Весной 1917 года Шервашидзе стал главным художником государственных театров, на театральных афишах столицы бесконечно повторялось его имя, но уже в начале 1918 года он благоразумно переехал в Сухуми, где они с женой открыли художественную школу для детей, втянулись в культурное строительство. Он хлопотал о создании письменности для абхазского народа, но хлопотал недолго. Он и здесь вовремя учуял запах кровопролития и решил уехать. Провожали его по-хорошему. Сам миниатюрный и глухой лидер абхазских большевиков Лакоба проводил его в путь, пока не слишком далекий. Шерваршидзе уехал с женой к другу Максу Волошину в Коктебель. Там он виделся в последний раз с собственными детьми, жившими в Феодосии. Дальше путь лежал в Варшаву, в Лондон и, наконец, в Париж. Остаток своей долгой жизни он провел во Франции и Монако. Работал много, писал декорации для русского балета, преподавал в Театральной школе и в Русском институте теории искусств, возглавлял всякие объединения, в том числе общество «Мир искусства», работал у Дягилева и в других балетных театрах, оформлял книги, выставлял свою живопись, а с 1940 года поселился в Монте-Карло. Жил полновесной творческой жизнью в этом сравнительно мирном уголке Европы. Иногда, не слишком регулярно, доходили вести с черноморского побережья. С трудом выжили его первая жена и дети в Гражданскую войну. Потом семью сослали в деревню под Вологдой. Позднее они смогли вернуться на юг. Сын Костя осуществил свою мечту, стал помощником капитана на судне, женился, но в 1938 году был (как и сотни тысяч других строителей коммунизма) на всякий случай расстрелян. В 1936 году выдвиженец глухого Лакобы товарищ Берия пригласил благодетеля на дружеский ужин и до досыта накормил цианистым калием. Потом в России была война, в которой гениальный Сталин победил, завалив нацистскую армию русскими трупами (в пропорции семь русских к одному немцу). Весь мир был восхищен этими гениями самопожертвования, Сталиным, Жуковым… Конечно, детали сталинского национального строительства не доходили до Французской Ривьеры. Ну кто мог там знать, что на избежавшем военных разрушений берегу близ Сухуми, как и повсюду на Кавказе, депортируют малые народы, показавшиеся Москве подозрительными, что из Абхазии в ходе операции «Волна» (1949 год) десятками тысяч выселяют мирных греков, в числе которых оказались и молодые родственники Шервашидзе…

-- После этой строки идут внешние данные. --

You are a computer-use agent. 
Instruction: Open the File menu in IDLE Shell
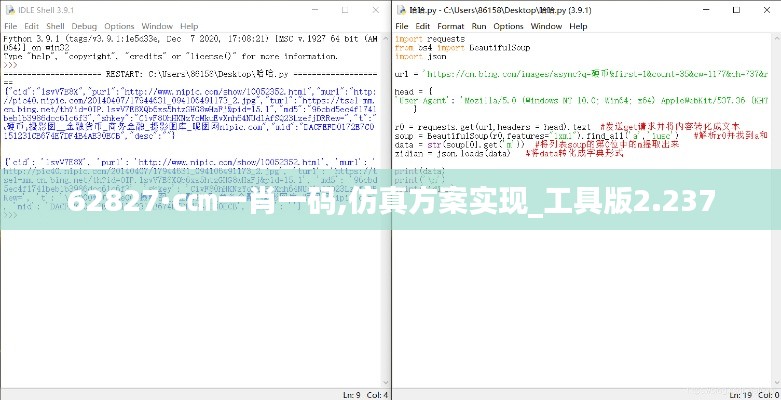click(10, 26)
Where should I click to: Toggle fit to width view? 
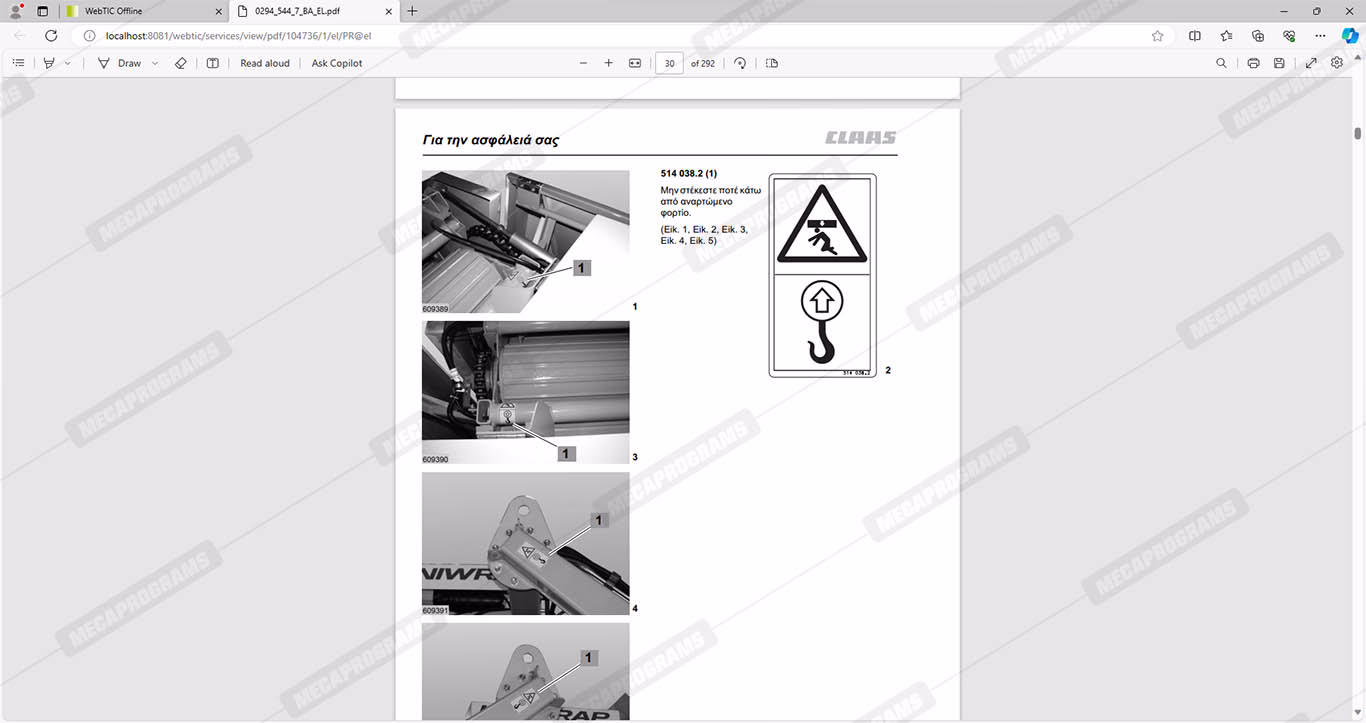635,63
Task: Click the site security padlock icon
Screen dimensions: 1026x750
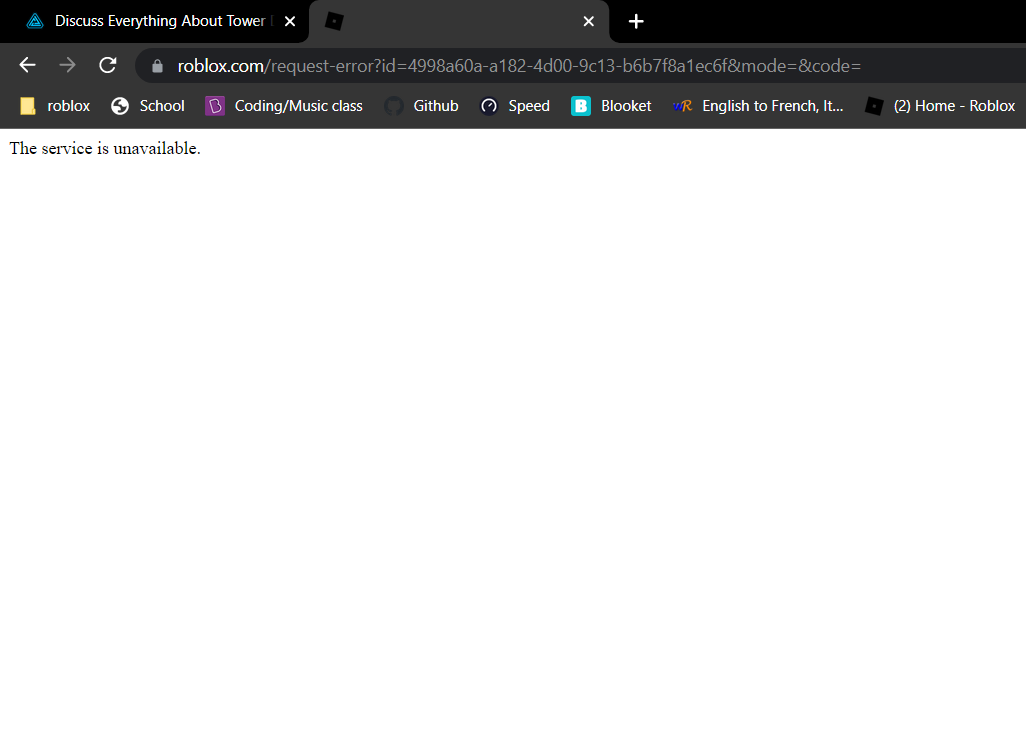Action: tap(156, 66)
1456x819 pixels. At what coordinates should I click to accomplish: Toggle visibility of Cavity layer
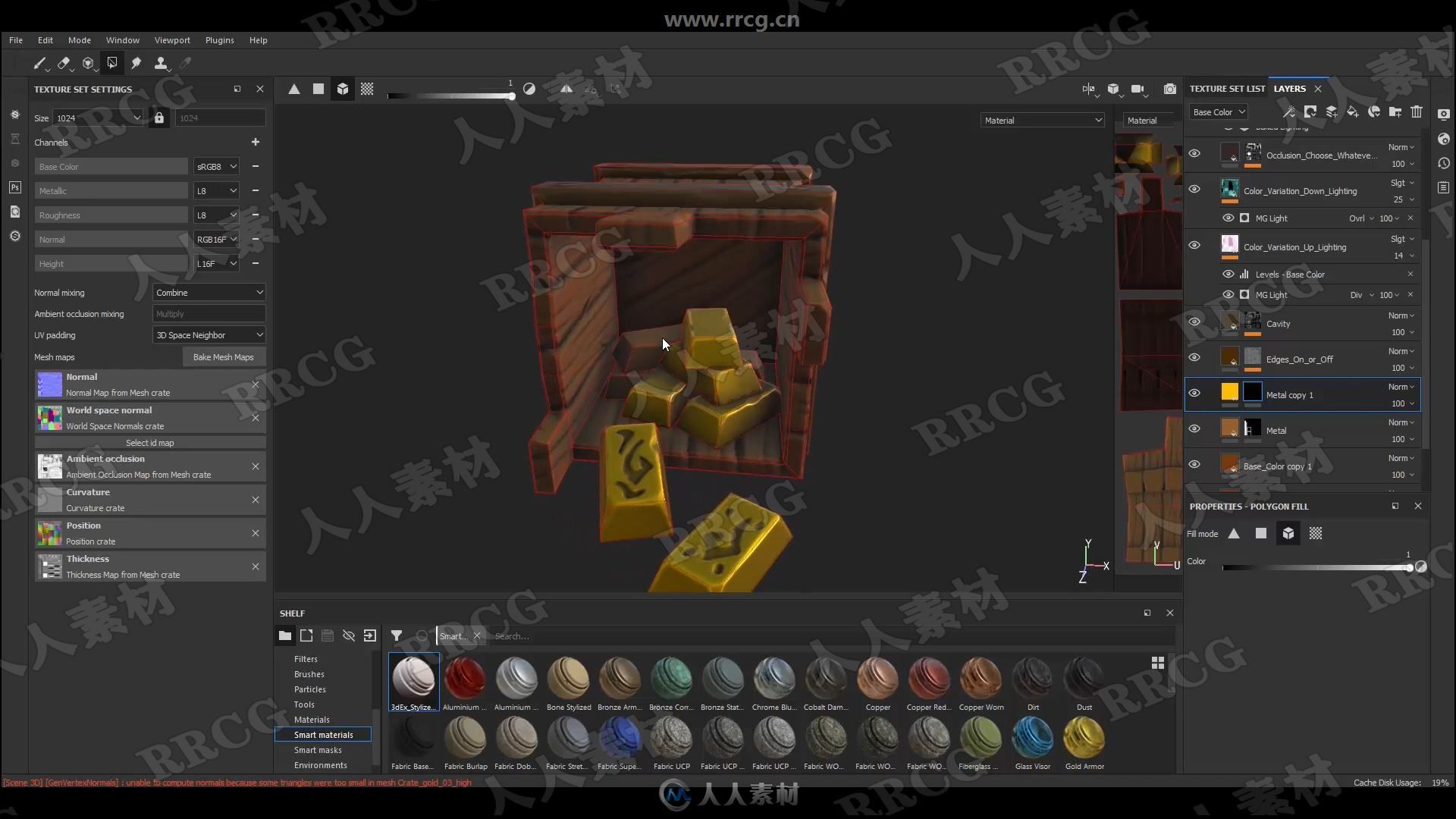click(x=1193, y=322)
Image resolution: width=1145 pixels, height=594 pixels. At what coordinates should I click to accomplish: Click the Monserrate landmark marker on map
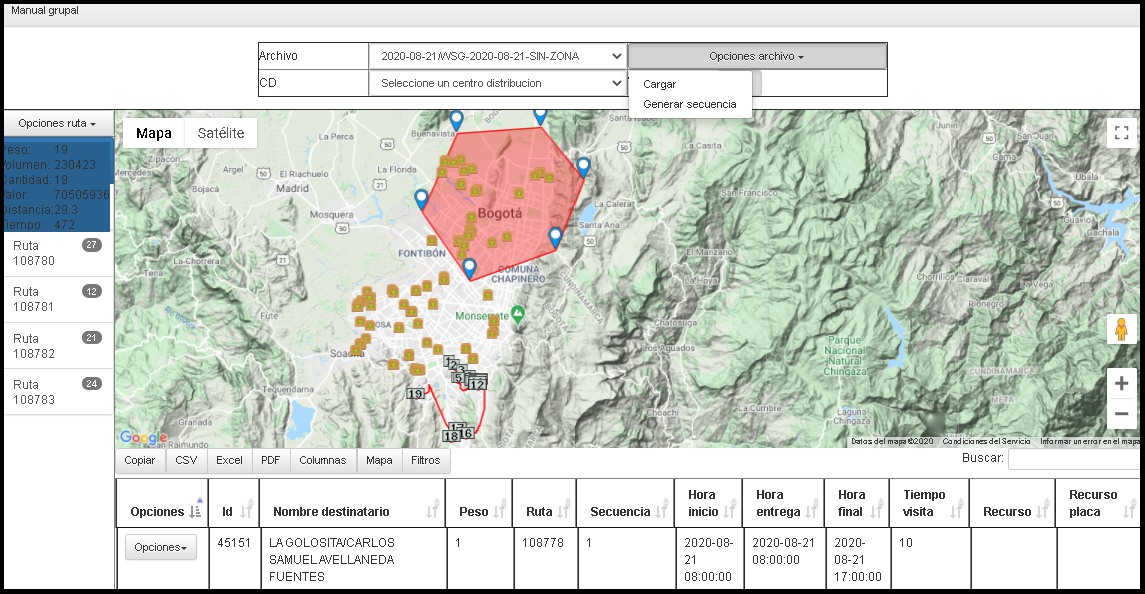(518, 315)
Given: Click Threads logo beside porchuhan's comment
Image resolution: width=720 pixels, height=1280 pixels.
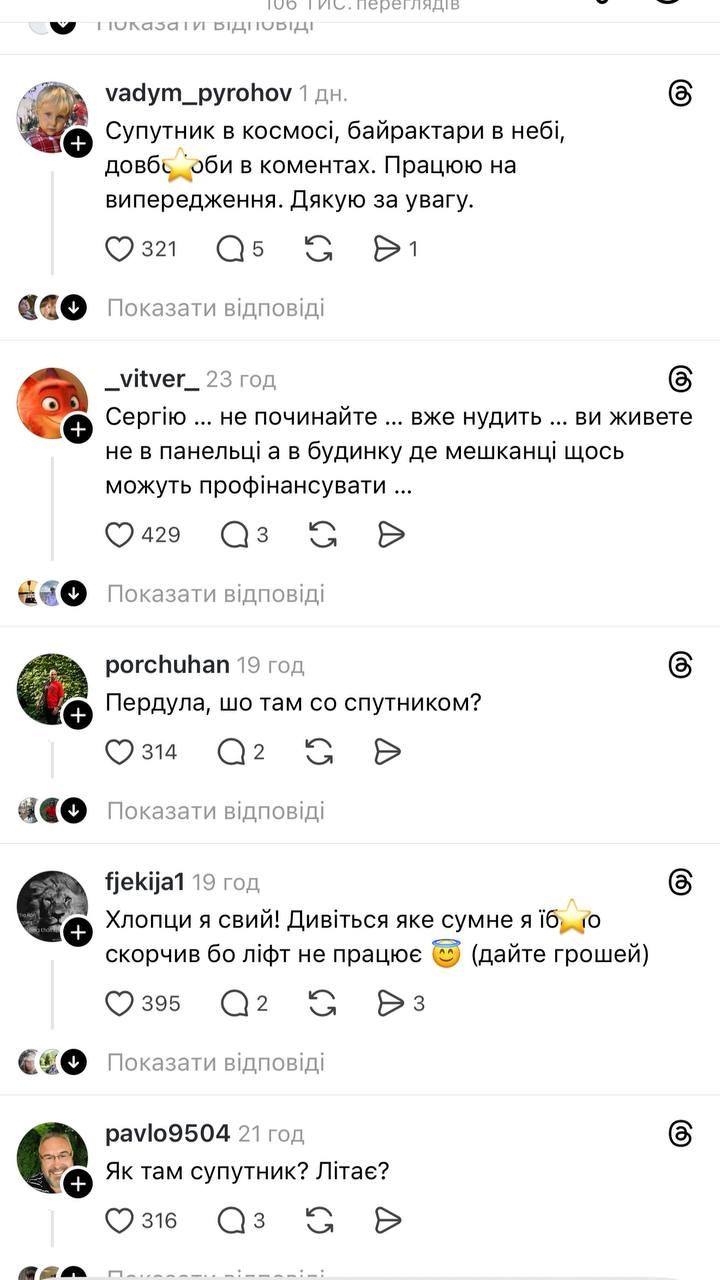Looking at the screenshot, I should [x=680, y=665].
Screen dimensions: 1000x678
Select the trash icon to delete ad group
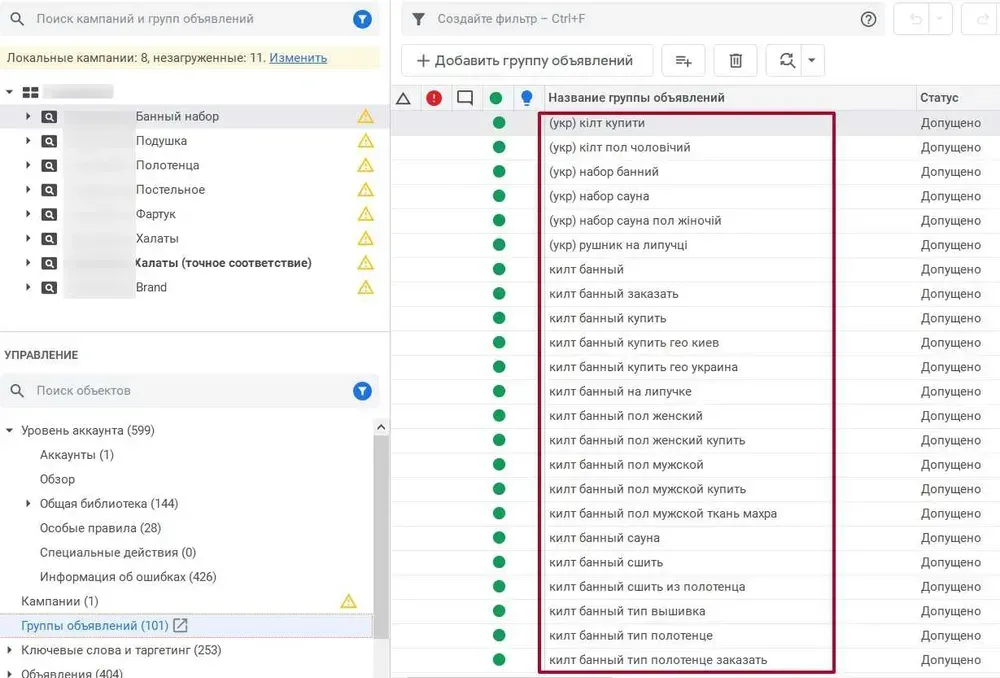pos(735,60)
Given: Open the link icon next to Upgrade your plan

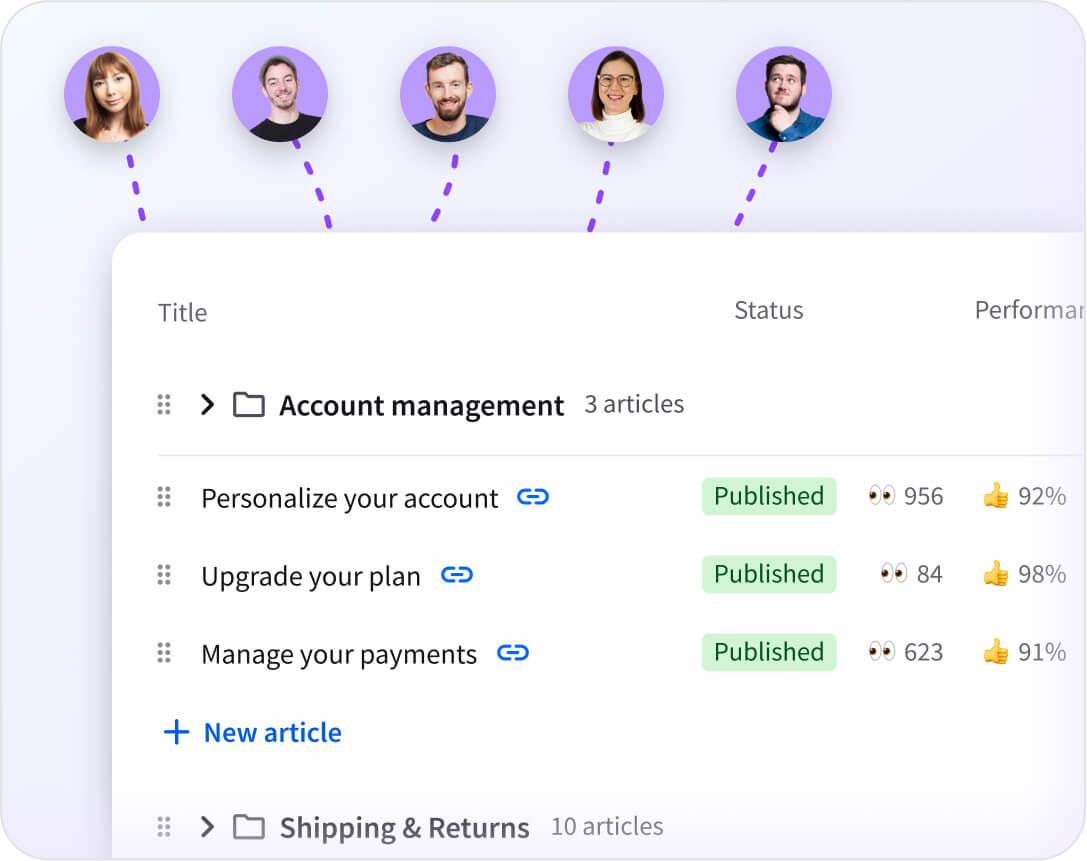Looking at the screenshot, I should point(456,575).
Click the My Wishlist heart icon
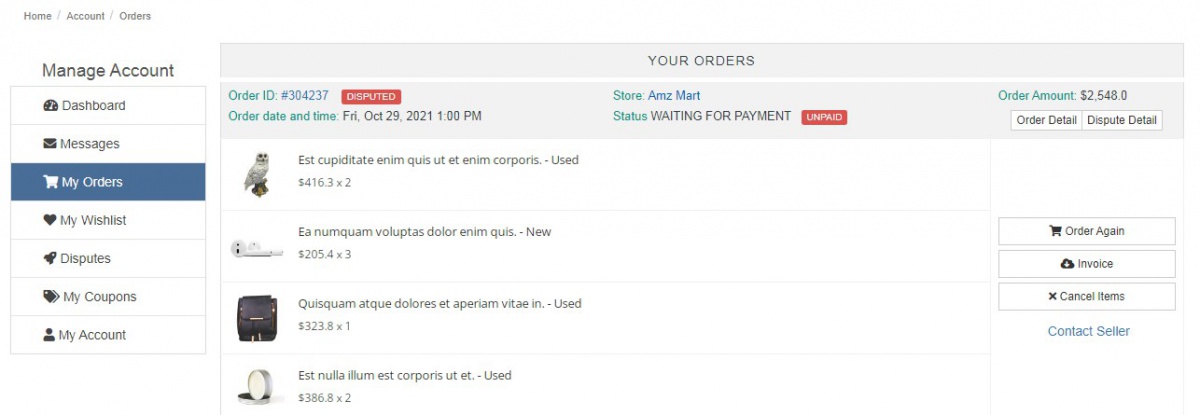Viewport: 1200px width, 415px height. pos(50,220)
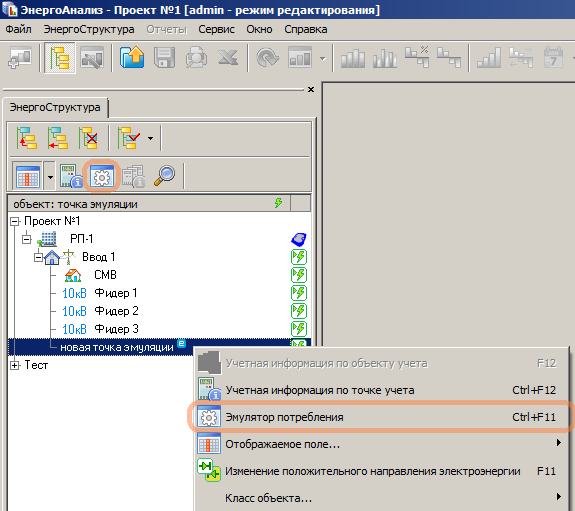Open dropdown arrow next to displayed field icon
Viewport: 575px width, 511px height.
[50, 177]
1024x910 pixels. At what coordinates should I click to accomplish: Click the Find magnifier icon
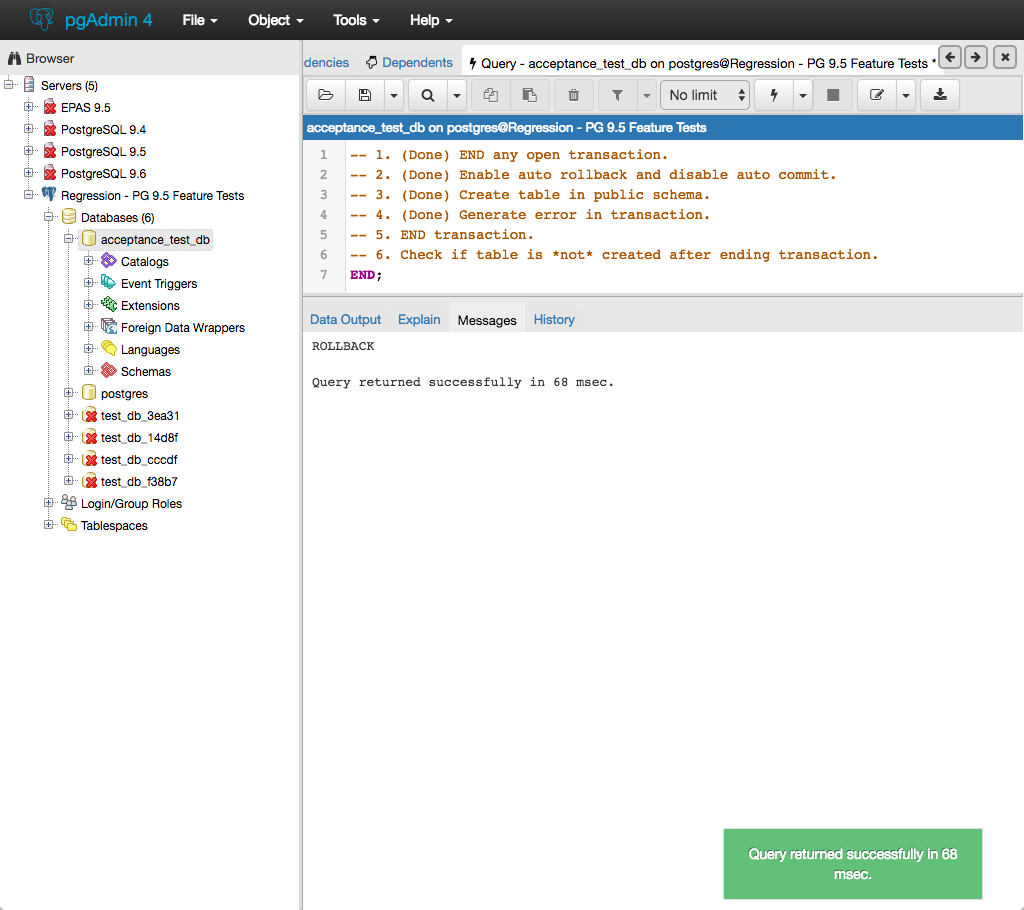click(x=427, y=95)
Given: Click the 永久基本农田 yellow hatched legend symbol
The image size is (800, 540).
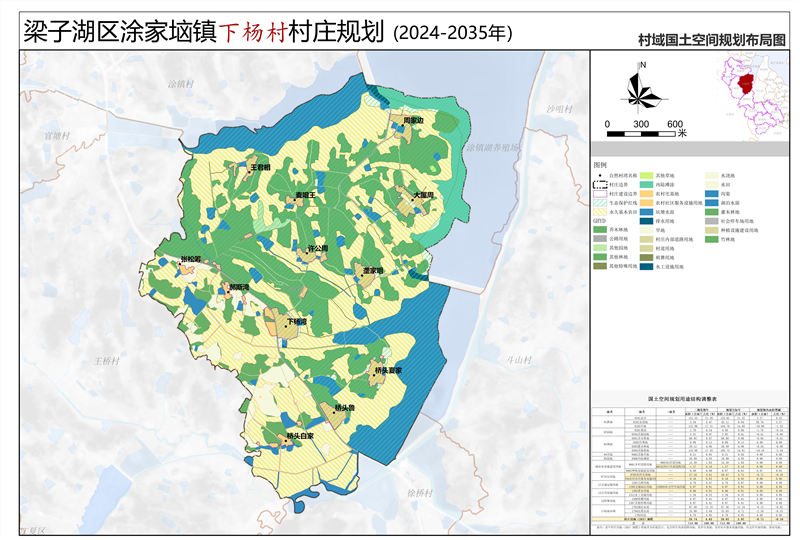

В 1948 году художника настигла беда. Александр Шервашидзе потерял свою верную жену и соратницу Наталью Бутковскую. Они прожили вместе чуть не сорок лет. Когда она умерла, ему был 81 год, он оставался в добром здравии, хотя работать ему становилось все труднее. Последней его работой стал балет «Шахерезада».

Художник, остро ощущая одиночество, стал искать новую жену. Свободных невест после войны было много. И.И. Грезин напечатал документ 1951 года, свидетельствующий о подготовке Александра Шервашидзе к женитьбе на девице Беатрисе Бюрк. Брак этот отчего-то сорвался. Поиски невесты продолжались до середины 50-x годов (он был уже на середине девятого десятка), когда художник встретил в Монте-Карло недавно вернувшуюся из США молодую русскую эмигрантку Анну Степановну Сорину. Должен признаться, стоя над ее могилкой, что мы знаем о ее жизни совсем немного, гораздо меньше, чем о ее муже, знаменитом художнике Савелии Сорине, которого она только что похоронила в Нью-Йорке. Он был намного старше ее, влюблен, осчастливлен, трогательно добр… Но прожили они в браке только пять лет. Он умер в 1953 году. Анна продала их нью-йоркский особняк и улетела в Монако. Там она купила виллу, которая носила вполне грузинское имя «Сулико», и взяла к себе в дом князя Александра Шервашидзе. Об этом мы можем догадаться, несмотря на уклончивые недомолвки посетившей Монте-Карло в 1968 году дочери художника и на все небрежные описания конца его жизни, оставленные искусствоведами. Известно лишь то, что по каким-то причинам художник А. Шервашидзе удочерил милую русскую вдову, поселившуюся в Монте-Карло на своей вилле. Может закрасться мысль, что у нее были без этого удочерения какие-то трудности с оформлением дома. Франция вполне бюрократическая страна… Но уточним, что вдова поселилась не во Франции и что у нее уже были какие-то отношения с принцессой Монако Грейс Келли.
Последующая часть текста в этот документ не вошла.